##### Records provided
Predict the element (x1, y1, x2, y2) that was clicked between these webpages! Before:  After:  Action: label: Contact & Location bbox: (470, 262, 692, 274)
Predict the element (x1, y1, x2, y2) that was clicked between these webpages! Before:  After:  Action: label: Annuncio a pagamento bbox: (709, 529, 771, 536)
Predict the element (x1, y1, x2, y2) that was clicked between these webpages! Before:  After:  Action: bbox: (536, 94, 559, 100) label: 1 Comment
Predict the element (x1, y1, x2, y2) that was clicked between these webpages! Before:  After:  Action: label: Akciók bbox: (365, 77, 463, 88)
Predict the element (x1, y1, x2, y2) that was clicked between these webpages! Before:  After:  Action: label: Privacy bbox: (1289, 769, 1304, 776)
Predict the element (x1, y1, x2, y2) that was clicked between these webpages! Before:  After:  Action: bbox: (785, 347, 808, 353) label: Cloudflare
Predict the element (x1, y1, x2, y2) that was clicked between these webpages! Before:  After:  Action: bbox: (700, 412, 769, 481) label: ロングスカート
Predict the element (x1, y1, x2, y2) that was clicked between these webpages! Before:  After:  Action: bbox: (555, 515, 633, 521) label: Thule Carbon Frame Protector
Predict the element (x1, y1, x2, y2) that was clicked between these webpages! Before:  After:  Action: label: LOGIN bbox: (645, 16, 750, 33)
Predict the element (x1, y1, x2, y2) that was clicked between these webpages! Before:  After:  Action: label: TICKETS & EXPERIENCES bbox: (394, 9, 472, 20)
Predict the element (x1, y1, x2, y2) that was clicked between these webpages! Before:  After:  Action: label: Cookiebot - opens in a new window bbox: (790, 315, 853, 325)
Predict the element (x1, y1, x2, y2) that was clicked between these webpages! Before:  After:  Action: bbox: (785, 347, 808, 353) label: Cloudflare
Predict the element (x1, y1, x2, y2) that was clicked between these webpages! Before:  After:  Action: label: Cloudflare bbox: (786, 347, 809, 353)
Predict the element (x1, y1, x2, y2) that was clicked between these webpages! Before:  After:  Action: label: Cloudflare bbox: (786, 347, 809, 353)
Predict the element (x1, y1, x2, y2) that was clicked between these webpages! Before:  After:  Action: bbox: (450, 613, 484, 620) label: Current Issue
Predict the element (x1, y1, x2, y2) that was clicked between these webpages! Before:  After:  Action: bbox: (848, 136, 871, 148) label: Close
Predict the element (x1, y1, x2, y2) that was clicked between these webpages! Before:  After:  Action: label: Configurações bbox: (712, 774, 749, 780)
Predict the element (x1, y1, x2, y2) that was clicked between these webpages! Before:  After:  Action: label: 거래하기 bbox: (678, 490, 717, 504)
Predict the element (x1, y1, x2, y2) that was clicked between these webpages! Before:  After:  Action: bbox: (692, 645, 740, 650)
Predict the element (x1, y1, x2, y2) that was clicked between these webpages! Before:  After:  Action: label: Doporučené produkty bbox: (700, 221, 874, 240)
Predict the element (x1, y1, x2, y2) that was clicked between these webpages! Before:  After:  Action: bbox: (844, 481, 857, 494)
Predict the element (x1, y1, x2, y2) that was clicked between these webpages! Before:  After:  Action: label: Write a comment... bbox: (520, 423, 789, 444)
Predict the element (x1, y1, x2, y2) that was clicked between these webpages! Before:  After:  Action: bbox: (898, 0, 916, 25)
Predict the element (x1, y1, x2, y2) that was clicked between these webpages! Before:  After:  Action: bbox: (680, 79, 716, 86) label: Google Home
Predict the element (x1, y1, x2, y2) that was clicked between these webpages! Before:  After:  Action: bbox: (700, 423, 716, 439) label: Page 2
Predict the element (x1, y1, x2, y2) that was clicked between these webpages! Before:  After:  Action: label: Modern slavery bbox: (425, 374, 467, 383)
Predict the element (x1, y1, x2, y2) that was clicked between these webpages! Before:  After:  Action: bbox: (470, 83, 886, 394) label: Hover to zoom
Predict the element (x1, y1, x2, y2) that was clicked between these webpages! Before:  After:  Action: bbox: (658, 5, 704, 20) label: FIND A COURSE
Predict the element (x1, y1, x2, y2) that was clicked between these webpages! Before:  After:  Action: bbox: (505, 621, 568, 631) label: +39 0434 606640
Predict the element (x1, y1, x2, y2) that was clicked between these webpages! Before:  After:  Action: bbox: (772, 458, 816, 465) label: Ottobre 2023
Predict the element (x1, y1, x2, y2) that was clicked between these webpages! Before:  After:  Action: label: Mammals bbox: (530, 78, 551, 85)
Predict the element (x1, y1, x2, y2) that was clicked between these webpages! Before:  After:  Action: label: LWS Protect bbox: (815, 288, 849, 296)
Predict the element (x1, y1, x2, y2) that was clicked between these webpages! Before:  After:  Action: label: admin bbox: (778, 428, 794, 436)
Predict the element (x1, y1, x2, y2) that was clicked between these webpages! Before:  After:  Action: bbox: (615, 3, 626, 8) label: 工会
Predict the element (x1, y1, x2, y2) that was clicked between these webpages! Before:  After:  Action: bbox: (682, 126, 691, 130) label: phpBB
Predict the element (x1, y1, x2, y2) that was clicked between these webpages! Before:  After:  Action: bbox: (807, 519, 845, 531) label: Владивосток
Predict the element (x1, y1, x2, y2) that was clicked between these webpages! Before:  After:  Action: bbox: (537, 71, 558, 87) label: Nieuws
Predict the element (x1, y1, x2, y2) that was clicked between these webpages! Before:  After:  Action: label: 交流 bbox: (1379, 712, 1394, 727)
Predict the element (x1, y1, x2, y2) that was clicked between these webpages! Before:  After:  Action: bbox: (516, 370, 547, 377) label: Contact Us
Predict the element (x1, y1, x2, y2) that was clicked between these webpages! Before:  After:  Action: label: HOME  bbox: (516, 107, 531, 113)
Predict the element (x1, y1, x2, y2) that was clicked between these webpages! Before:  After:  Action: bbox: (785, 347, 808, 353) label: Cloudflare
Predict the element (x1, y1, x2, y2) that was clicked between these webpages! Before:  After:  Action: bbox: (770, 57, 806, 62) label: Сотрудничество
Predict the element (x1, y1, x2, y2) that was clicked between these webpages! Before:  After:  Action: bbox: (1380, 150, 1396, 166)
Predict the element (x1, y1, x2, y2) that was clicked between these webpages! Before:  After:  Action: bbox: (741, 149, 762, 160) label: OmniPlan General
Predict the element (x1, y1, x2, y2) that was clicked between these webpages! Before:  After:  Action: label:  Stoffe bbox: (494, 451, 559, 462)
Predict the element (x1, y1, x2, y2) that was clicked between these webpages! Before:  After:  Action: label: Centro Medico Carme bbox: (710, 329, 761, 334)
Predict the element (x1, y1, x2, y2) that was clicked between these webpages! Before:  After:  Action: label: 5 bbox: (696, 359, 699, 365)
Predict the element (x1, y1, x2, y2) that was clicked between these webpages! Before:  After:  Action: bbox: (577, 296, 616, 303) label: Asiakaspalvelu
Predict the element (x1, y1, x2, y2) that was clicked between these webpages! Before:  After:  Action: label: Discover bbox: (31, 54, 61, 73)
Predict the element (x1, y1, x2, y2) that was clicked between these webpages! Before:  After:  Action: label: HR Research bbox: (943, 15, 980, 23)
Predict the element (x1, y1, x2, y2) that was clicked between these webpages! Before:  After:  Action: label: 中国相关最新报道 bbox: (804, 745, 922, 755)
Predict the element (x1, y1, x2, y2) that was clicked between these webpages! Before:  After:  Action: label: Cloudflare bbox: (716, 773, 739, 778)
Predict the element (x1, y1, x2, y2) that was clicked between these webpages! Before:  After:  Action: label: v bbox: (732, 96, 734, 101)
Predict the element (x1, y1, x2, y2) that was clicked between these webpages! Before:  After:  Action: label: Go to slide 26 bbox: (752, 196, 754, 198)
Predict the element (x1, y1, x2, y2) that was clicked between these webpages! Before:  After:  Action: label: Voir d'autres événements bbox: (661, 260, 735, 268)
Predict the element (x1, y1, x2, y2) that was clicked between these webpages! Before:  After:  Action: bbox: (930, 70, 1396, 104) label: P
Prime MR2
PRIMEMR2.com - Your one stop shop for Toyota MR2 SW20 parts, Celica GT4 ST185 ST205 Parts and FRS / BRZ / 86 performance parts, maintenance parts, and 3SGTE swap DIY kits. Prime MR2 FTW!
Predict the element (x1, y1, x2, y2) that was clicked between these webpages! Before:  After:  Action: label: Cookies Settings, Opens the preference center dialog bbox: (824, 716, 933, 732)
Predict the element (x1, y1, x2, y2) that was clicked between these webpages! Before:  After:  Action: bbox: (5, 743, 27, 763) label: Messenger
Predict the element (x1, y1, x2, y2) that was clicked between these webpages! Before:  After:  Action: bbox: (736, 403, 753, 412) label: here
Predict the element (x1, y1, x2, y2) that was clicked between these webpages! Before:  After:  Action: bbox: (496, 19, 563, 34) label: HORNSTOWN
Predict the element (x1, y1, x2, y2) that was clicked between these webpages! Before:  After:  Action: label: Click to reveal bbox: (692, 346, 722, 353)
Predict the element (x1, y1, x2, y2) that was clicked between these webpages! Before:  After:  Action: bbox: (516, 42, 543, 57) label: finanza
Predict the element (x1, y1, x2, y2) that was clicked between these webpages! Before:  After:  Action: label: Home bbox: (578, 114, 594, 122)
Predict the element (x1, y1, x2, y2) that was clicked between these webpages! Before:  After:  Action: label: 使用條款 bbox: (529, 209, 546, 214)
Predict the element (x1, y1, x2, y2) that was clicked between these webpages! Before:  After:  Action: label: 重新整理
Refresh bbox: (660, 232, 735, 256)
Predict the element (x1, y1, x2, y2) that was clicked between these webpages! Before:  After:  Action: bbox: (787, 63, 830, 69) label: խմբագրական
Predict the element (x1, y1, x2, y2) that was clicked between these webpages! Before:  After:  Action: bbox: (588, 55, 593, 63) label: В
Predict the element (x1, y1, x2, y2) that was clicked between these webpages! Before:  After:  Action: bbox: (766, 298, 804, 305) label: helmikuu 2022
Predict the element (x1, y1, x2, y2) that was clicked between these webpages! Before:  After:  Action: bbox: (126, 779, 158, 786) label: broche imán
##########
Task goal — Reproduce the material word for word, beginning with the line that contains "490, 717, 504)" and ending with the line that contains "645, 740, 650)". Include both of those lines.

Response for this exercise —
Predict the element (x1, y1, x2, y2) that was clicked between these webpages! Before:  After:  Action: label: 거래하기 bbox: (678, 490, 717, 504)
Predict the element (x1, y1, x2, y2) that was clicked between these webpages! Before:  After:  Action: bbox: (692, 645, 740, 650)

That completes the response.